== INPUT DATA ==
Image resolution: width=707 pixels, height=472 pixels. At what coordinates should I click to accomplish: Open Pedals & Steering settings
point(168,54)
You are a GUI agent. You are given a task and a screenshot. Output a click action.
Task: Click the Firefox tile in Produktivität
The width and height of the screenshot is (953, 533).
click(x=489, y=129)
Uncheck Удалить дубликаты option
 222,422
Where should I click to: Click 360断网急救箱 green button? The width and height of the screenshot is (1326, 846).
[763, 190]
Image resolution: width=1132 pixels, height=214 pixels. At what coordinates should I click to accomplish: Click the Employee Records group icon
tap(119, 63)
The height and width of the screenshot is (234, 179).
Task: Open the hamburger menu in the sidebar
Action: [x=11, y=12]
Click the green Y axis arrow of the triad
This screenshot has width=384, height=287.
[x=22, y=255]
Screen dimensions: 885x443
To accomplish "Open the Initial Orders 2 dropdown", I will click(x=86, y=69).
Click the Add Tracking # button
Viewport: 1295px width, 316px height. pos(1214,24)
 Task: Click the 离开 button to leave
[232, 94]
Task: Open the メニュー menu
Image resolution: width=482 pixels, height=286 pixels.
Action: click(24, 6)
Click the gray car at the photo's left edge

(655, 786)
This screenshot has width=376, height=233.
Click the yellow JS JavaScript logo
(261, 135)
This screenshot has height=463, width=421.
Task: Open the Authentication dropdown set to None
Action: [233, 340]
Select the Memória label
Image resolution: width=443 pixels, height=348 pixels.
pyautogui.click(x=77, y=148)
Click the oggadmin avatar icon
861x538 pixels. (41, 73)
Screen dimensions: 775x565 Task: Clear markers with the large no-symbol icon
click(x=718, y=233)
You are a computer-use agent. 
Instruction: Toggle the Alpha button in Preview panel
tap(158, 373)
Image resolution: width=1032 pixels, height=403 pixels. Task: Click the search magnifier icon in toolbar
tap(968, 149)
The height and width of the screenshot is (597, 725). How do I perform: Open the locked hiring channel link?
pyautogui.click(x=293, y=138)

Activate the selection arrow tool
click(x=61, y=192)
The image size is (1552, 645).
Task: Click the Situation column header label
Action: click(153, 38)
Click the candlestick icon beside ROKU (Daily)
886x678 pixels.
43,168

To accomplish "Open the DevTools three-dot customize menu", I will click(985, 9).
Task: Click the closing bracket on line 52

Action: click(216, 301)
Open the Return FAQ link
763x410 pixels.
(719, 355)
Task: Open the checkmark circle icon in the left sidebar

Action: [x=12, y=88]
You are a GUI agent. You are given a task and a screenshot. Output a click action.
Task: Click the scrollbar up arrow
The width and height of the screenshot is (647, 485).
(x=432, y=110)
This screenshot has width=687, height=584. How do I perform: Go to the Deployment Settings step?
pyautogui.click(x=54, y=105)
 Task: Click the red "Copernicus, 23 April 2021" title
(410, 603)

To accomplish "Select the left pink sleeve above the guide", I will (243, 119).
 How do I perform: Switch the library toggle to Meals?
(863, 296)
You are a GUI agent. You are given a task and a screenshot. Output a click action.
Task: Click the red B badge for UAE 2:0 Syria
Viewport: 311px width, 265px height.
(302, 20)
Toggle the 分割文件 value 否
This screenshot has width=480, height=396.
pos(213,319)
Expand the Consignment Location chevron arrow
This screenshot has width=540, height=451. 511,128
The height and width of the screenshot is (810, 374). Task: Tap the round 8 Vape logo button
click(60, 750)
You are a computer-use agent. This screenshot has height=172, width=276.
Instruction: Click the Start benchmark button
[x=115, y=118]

== TASK DIRECTIONS ==
Nothing in the data may change. Give it again in full.

== OUTPUT BELOW ==
Image resolution: width=707 pixels, height=472 pixels. At what coordinates should I click to accomplish: Open Pedals & Steering settings
point(168,54)
You are a GUI agent. You are given a task and a screenshot. Output a click action.
Task: Click the Firefox tile in Produktivität
The width and height of the screenshot is (953, 533).
click(x=489, y=129)
Uncheck Удалить дубликаты option
 222,422
Where should I click to: Click 360断网急救箱 green button? The width and height of the screenshot is (1326, 846).
[763, 190]
Image resolution: width=1132 pixels, height=214 pixels. At what coordinates should I click to accomplish: Click the Employee Records group icon
tap(119, 63)
The height and width of the screenshot is (234, 179).
Task: Open the hamburger menu in the sidebar
Action: [x=11, y=12]
Click the green Y axis arrow of the triad
This screenshot has width=384, height=287.
[x=22, y=255]
Screen dimensions: 885x443
To accomplish "Open the Initial Orders 2 dropdown", I will click(x=86, y=69).
Click the Add Tracking # button
Viewport: 1295px width, 316px height. pos(1214,24)
 Task: Click the 离开 button to leave
[232, 94]
Task: Open the メニュー menu
Image resolution: width=482 pixels, height=286 pixels.
Action: click(24, 6)
Click the gray car at the photo's left edge

(655, 786)
This screenshot has width=376, height=233.
Click the yellow JS JavaScript logo
(261, 135)
This screenshot has height=463, width=421.
Task: Open the Authentication dropdown set to None
Action: [233, 340]
Select the Memória label
Image resolution: width=443 pixels, height=348 pixels.
pyautogui.click(x=77, y=148)
Click the oggadmin avatar icon
861x538 pixels. (41, 73)
Screen dimensions: 775x565 Task: Clear markers with the large no-symbol icon
click(x=718, y=233)
You are a computer-use agent. 
Instruction: Toggle the Alpha button in Preview panel
tap(158, 373)
Image resolution: width=1032 pixels, height=403 pixels. Task: Click the search magnifier icon in toolbar
tap(968, 149)
The height and width of the screenshot is (597, 725). How do I perform: Open the locked hiring channel link?
pyautogui.click(x=293, y=138)

Activate the selection arrow tool
click(x=61, y=192)
The image size is (1552, 645).
Task: Click the Situation column header label
Action: click(153, 38)
Click the candlestick icon beside ROKU (Daily)
886x678 pixels.
43,168

To accomplish "Open the DevTools three-dot customize menu", I will click(985, 9).
Task: Click the closing bracket on line 52

Action: click(216, 301)
Open the Return FAQ link
763x410 pixels.
(719, 355)
Task: Open the checkmark circle icon in the left sidebar

Action: [x=12, y=88]
You are a GUI agent. You are given a task and a screenshot. Output a click action.
Task: Click the scrollbar up arrow
The width and height of the screenshot is (647, 485).
(x=432, y=110)
This screenshot has width=687, height=584. How do I perform: Go to the Deployment Settings step?
pyautogui.click(x=54, y=105)
 Task: Click the red "Copernicus, 23 April 2021" title
(410, 603)

To accomplish "Select the left pink sleeve above the guide", I will (243, 119).
 How do I perform: Switch the library toggle to Meals?
(863, 296)
You are a GUI agent. You are given a task and a screenshot. Output a click action.
Task: Click the red B badge for UAE 2:0 Syria
Viewport: 311px width, 265px height.
(302, 20)
Toggle the 分割文件 value 否
This screenshot has width=480, height=396.
pos(213,319)
Expand the Consignment Location chevron arrow
This screenshot has width=540, height=451. 511,128
The height and width of the screenshot is (810, 374). Task: Tap the round 8 Vape logo button
click(60, 750)
You are a computer-use agent. This screenshot has height=172, width=276.
Instruction: Click the Start benchmark button
[x=115, y=118]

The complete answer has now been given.